> Set task: Return all of the records below unchanged, reproducing every line word for word.

####

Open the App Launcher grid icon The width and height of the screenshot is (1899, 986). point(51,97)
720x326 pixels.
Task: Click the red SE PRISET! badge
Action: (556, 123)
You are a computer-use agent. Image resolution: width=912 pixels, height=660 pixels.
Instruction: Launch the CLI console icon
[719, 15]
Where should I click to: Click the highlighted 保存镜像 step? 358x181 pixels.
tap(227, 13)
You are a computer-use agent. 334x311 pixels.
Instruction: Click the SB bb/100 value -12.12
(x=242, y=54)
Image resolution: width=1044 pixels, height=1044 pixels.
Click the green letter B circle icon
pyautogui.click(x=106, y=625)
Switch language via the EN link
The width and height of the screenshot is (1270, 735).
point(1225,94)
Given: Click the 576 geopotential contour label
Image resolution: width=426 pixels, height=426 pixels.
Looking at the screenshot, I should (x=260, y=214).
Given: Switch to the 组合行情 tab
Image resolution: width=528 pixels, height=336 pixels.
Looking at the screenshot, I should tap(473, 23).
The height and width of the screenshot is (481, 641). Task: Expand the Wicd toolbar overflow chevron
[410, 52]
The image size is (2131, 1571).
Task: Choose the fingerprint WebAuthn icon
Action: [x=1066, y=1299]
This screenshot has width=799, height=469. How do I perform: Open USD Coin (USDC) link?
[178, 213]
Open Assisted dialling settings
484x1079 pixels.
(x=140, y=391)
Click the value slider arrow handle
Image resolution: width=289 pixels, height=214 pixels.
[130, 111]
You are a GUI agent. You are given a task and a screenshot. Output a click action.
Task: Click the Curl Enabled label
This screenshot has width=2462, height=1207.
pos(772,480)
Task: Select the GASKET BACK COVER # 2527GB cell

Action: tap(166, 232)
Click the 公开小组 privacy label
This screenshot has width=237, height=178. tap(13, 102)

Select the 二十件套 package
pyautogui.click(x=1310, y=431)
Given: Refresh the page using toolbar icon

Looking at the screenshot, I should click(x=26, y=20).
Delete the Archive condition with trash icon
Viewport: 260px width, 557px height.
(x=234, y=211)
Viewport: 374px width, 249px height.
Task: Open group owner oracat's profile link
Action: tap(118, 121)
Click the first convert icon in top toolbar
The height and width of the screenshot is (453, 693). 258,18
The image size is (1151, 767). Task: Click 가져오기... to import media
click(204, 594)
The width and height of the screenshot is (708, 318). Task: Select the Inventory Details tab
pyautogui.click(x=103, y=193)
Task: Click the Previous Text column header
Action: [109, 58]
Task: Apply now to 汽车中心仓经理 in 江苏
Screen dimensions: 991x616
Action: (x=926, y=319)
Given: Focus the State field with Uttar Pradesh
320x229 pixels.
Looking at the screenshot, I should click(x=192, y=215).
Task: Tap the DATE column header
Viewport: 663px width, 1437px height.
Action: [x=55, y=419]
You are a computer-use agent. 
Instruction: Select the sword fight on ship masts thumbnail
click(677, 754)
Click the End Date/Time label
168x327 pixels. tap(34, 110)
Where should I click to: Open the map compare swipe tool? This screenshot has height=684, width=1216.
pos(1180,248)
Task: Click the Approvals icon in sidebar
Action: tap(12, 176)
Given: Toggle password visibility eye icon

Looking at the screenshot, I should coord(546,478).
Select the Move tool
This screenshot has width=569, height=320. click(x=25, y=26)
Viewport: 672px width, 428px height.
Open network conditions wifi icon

####

> Solution:
Open the App Launcher grid icon The width and height of the screenshot is (1899, 986). point(51,97)
720x326 pixels.
Task: Click the red SE PRISET! badge
Action: (556, 123)
You are a computer-use agent. Image resolution: width=912 pixels, height=660 pixels.
Instruction: Launch the CLI console icon
[719, 15]
Where should I click to: Click the highlighted 保存镜像 step? 358x181 pixels.
tap(227, 13)
You are a computer-use agent. 334x311 pixels.
Instruction: Click the SB bb/100 value -12.12
(x=242, y=54)
Image resolution: width=1044 pixels, height=1044 pixels.
Click the green letter B circle icon
pyautogui.click(x=106, y=625)
Switch language via the EN link
The width and height of the screenshot is (1270, 735).
point(1225,94)
Given: Click the 576 geopotential contour label
Image resolution: width=426 pixels, height=426 pixels.
Looking at the screenshot, I should (x=260, y=214).
Given: Switch to the 组合行情 tab
Image resolution: width=528 pixels, height=336 pixels.
Looking at the screenshot, I should tap(473, 23).
The height and width of the screenshot is (481, 641). Task: Expand the Wicd toolbar overflow chevron
[410, 52]
The image size is (2131, 1571).
Task: Choose the fingerprint WebAuthn icon
Action: [x=1066, y=1299]
This screenshot has width=799, height=469. How do I perform: Open USD Coin (USDC) link?
[178, 213]
Open Assisted dialling settings
484x1079 pixels.
(x=140, y=391)
Click the value slider arrow handle
Image resolution: width=289 pixels, height=214 pixels.
[130, 111]
You are a GUI agent. You are given a task and a screenshot. Output a click action.
Task: Click the Curl Enabled label
This screenshot has width=2462, height=1207.
pos(772,480)
Task: Select the GASKET BACK COVER # 2527GB cell

Action: tap(166, 232)
Click the 公开小组 privacy label
This screenshot has width=237, height=178. tap(13, 102)

Select the 二十件套 package
pyautogui.click(x=1310, y=431)
Given: Refresh the page using toolbar icon

Looking at the screenshot, I should click(x=26, y=20).
Delete the Archive condition with trash icon
Viewport: 260px width, 557px height.
(x=234, y=211)
Viewport: 374px width, 249px height.
Task: Open group owner oracat's profile link
Action: tap(118, 121)
Click the first convert icon in top toolbar
The height and width of the screenshot is (453, 693). 258,18
The image size is (1151, 767). Task: Click 가져오기... to import media
click(204, 594)
The width and height of the screenshot is (708, 318). Task: Select the Inventory Details tab
pyautogui.click(x=103, y=193)
Task: Click the Previous Text column header
Action: [109, 58]
Task: Apply now to 汽车中心仓经理 in 江苏
Screen dimensions: 991x616
Action: (x=926, y=319)
Given: Focus the State field with Uttar Pradesh
320x229 pixels.
Looking at the screenshot, I should click(x=192, y=215).
Task: Tap the DATE column header
Viewport: 663px width, 1437px height.
Action: [x=55, y=419]
You are a computer-use agent. 
Instruction: Select the sword fight on ship masts thumbnail
click(677, 754)
Click the End Date/Time label
168x327 pixels. tap(34, 110)
Where should I click to: Open the map compare swipe tool? This screenshot has height=684, width=1216.
pos(1180,248)
Task: Click the Approvals icon in sidebar
Action: tap(12, 176)
Given: Toggle password visibility eye icon

Looking at the screenshot, I should coord(546,478).
Select the Move tool
This screenshot has width=569, height=320. click(x=25, y=26)
Viewport: 672px width, 428px height.
Open network conditions wifi icon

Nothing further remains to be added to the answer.